Copy out, from the data below, each line in which the word "will" occurs.

(SUPPLIED RECORDS begins)

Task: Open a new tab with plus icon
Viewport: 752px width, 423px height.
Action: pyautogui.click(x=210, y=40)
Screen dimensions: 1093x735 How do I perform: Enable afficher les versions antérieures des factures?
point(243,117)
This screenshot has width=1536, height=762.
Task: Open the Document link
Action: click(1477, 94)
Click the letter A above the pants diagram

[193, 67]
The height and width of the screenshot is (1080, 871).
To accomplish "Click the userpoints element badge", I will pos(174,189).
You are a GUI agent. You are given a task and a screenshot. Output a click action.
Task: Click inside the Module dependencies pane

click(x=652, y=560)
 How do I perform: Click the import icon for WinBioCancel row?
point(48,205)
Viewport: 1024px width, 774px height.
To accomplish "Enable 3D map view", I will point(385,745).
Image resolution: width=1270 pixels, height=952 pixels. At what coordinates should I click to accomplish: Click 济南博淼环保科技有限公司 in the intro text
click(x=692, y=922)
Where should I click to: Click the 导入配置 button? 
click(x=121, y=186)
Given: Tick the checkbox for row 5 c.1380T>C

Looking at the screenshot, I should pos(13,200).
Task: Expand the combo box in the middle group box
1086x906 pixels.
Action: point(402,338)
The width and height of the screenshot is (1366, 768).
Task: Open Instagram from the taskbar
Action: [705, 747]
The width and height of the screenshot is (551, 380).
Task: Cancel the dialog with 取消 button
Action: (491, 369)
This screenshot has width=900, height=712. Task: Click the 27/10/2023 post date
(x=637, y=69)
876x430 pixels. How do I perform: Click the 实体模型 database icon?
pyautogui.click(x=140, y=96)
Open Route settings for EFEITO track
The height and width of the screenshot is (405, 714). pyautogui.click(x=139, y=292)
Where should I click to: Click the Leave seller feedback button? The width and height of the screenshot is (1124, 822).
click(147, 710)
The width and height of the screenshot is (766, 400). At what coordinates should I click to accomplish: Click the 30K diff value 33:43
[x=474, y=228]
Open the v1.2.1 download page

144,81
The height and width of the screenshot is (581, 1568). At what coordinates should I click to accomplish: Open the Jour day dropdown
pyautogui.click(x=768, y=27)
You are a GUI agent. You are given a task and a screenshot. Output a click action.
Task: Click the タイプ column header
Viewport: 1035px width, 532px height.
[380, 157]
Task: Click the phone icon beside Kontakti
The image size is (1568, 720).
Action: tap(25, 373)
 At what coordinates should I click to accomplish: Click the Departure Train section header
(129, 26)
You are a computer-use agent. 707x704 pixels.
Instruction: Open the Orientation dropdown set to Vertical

(SUPPLIED RECORDS ends)

> SOLUTION FOR THIS EXERCISE
To accomplish "Click the userpoints element badge", I will pos(174,189).
To accomplish "Enable 3D map view", I will point(385,745).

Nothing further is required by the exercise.